Andrew Haigh ist ein Meister darin, Menschen durch Reflexionen zu erforschen. Von seinem Durchbruchsfilm Weekend bis zur fantastischen HBO-Serie Looking: Immer wieder tauchen Spiegelungen und Lichter auf, die selbst dem engsten Raum eine Unendlichkeit verleihen. Oft versteckt sich hinter dem Blick auf eine gläserne Oberfläche, die sich in ein geheimnisvolles Farbenspiel verwandelt, der Versuch einer Annäherung an das, was nicht ausgesprochen werden kann. Haigh driftet bewusst in das Verschwommene ab, um den Text zwischen den Zeilen zu greifen. Noch nie aber war so ungewiss, wer uns durch die Reflexion entgegenblickt, wie in All of Us Strangers.

Haighs jüngste Regiearbeit feierte dieses Jahr im August auf dem Telluride Film Festival ihre Premiere und markiert seine Rückkehr auf die große Leinwand.
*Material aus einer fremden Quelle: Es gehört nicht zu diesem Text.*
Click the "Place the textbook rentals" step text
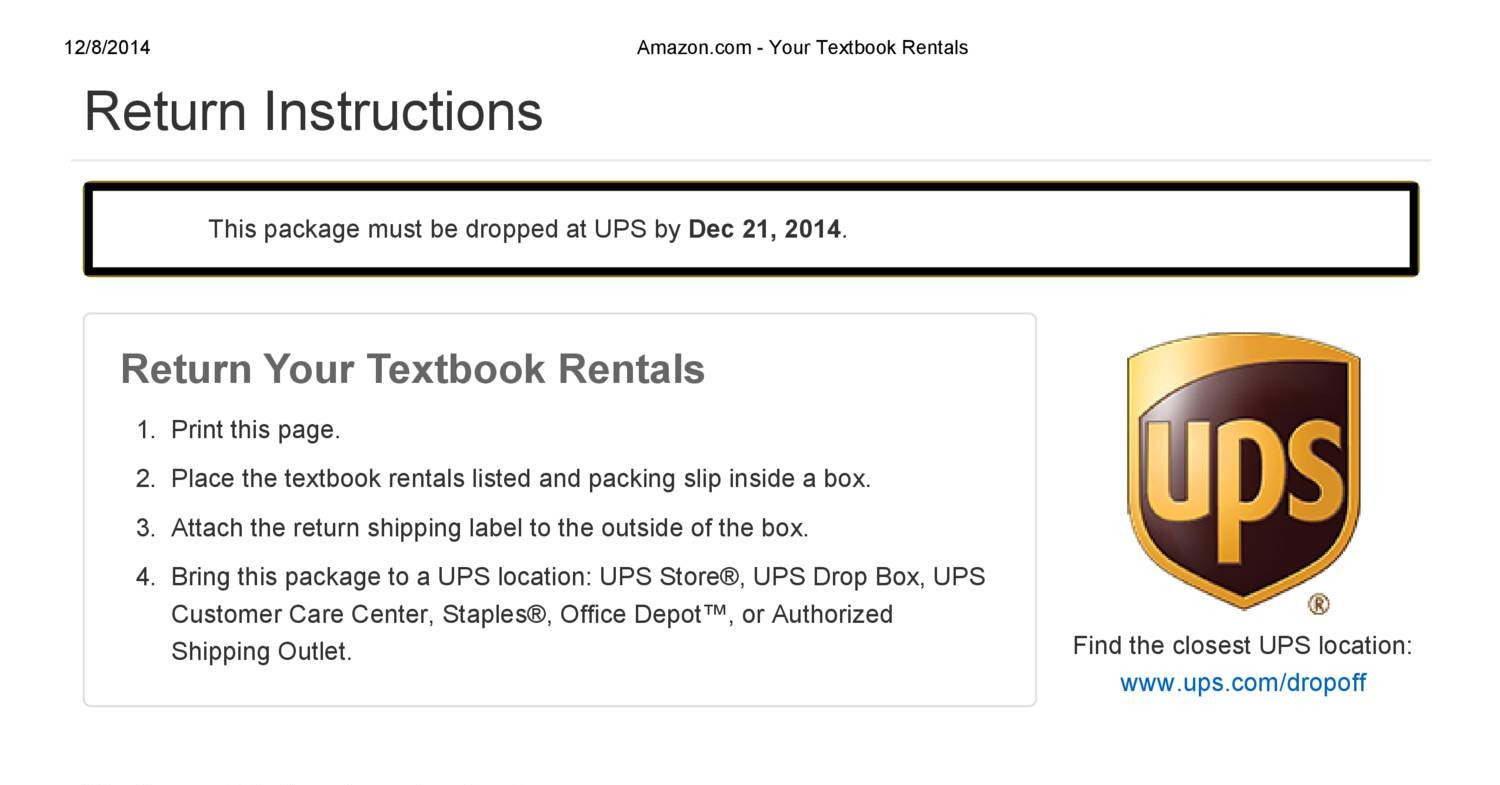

Seit dem 2017 erschienenen Lean on Pete war Haigh hauptsächlich im Fernsehen unterwegs. Sein größtes Projekt: Die fünfteiligee Historienserie The Nort Water mit Jack O’Connell und Colin Farrell in den Hauptrollen, die sich als erbarmungsloses Survival-Drama in der Arktis entpuppte. All of Us Strangers könnte kaum weiter von den rauen Bildern des Jahres 1859 entfernt sein. Haigh entführt ins London der Gegenwart und verliert sich im sanften Flimmern der Dämmerung – Wärme, Melancholie, Einsamkeit.
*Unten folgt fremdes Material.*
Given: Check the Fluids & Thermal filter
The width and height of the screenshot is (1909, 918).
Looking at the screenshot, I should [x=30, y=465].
Ein Hochhaus, das die Stadt überblickt, aber nichts vom pulsierenden Leben der Metropole an der Themse einfängt. Haighs London gleicht mehr dem stillen Los Angeles einer nahen Zukunft, das Spike Jonze in dem romantischen Science-Fiction-Film Her zum Leben erweckt, garniert mit einer Prise Trauer und Verlust. Eine Stadt, die immer da, aber niemals greifbar ist. Adam (Andrew Scott) ist allein. Verloren blickt er aus dem Fenster, als wäre er der letzte Bewohner eines von J.G. Ballards futuristischen Hochhäusern, deren Architektur das Ende der Zivilisation einläutet. Tatsächlich ist er jedoch der erste, der eines der Apartments bezieht und auf Gesellschaft hofft.
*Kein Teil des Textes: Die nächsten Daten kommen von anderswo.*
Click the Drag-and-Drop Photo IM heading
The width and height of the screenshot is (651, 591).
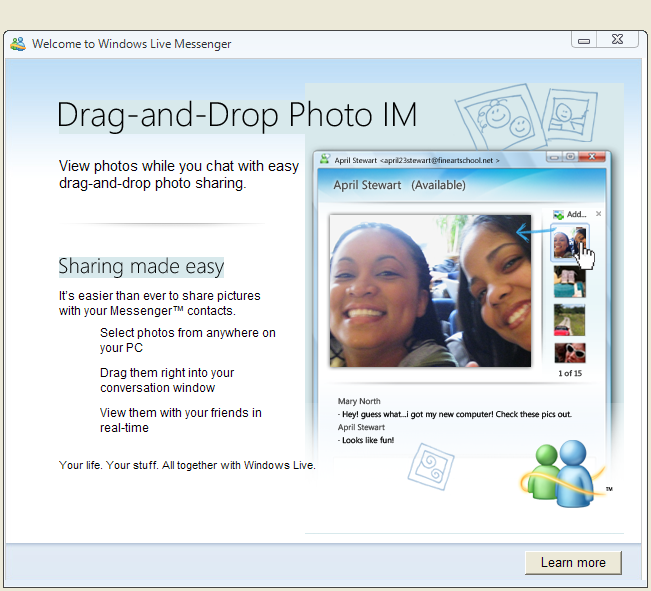pyautogui.click(x=237, y=115)
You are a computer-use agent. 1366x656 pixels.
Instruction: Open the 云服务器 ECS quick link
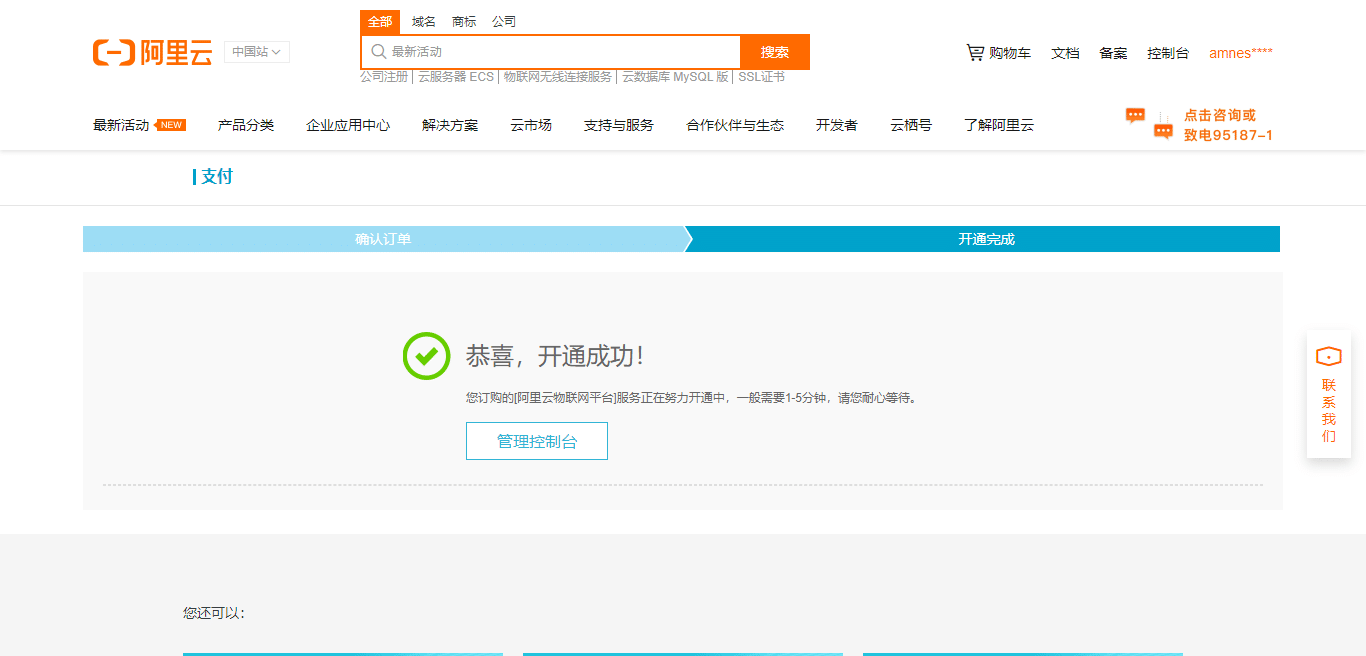456,77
Mit Harry (Paul Mescal) steht diese Gesellschaft eines Abends vor seiner Tür. Adam zögert, obwohl Haighs Inszenierung von Anfang an eine tiefe Verbindung signalisiert. In nachdenklichen Bildern nähern sich die beiden an, als wären sie die einzigen Menschen auf der Welt. Jedes Wort, jede Berührung erhält mit fortschreitender Laufzeit neues Gewicht, gerade in Hinblick auf die letzten Momente des Films, die der vor unseren Augen entstehenden Liebesgeschichte eine zerreißende Tragik verleihen. Zu den Klängen des Frankie Goes to Hollywood-Songs The Power of Love lässt Haigh seine Figuren zu Sternen werden, strahlend in der Dunkelheit, strahlend in der Einsamkeit.

Neben Harry gibt es zwei weitere Personen, die Adam nicht aus dem Kopf gehen: seine Eltern (Claire Foy und Jamie Bell). Seit Jahren hat er sie nicht gesehen. Eine Reise von der Stadt aufs Land führt die Entfremdeten wieder zusammen. Es fühlt sich an, als begibt sich Adam durch ein unsichtbares Portal, das ihn direkt in seine Erinnerungen katapultiert. Mutter und Vater sehen noch genauso aus, wie an dem Tag, an dem er ihnen den Rücken kehrte. Das Bild der Eltern ist eingefroren, die Zeit jedoch nicht stehengeblieben. Adam pendelt zwischen der Kälte seiner Wohnung im Hochhaus und der Wärme seines Kinderzimmers, einem zerfallenden Fluchtort in der Vergangenheit.

Doch wo befindet er sich wirklich? In den Albträumen, aus denen er schweißgebadet aufwacht? In den Drehbüchern, die er fürs Kino und – wenn es sein muss – fürs Fernsehen schreibt? In den Seiten von Taichi Yamadas Roman, der All of Us Strangers zugrunde liegt? Oder in den Reflexionen, die Haigh als Tor nutzt, um die Grenzen von Raum und Zeit aufzuheben. Erscheinungen und Ebenbilder: Obwohl der Film auf einer ziemlich eindeutigen Note endet, verwischt Haigh über weite Strecken die Gesichter im Glas und verwandelt sie in Geister, die gleichzeitig für Geborgenheit und Grusel sorgen. Diesem hypnotisierenden Sog kann man sich nur schwer entziehen.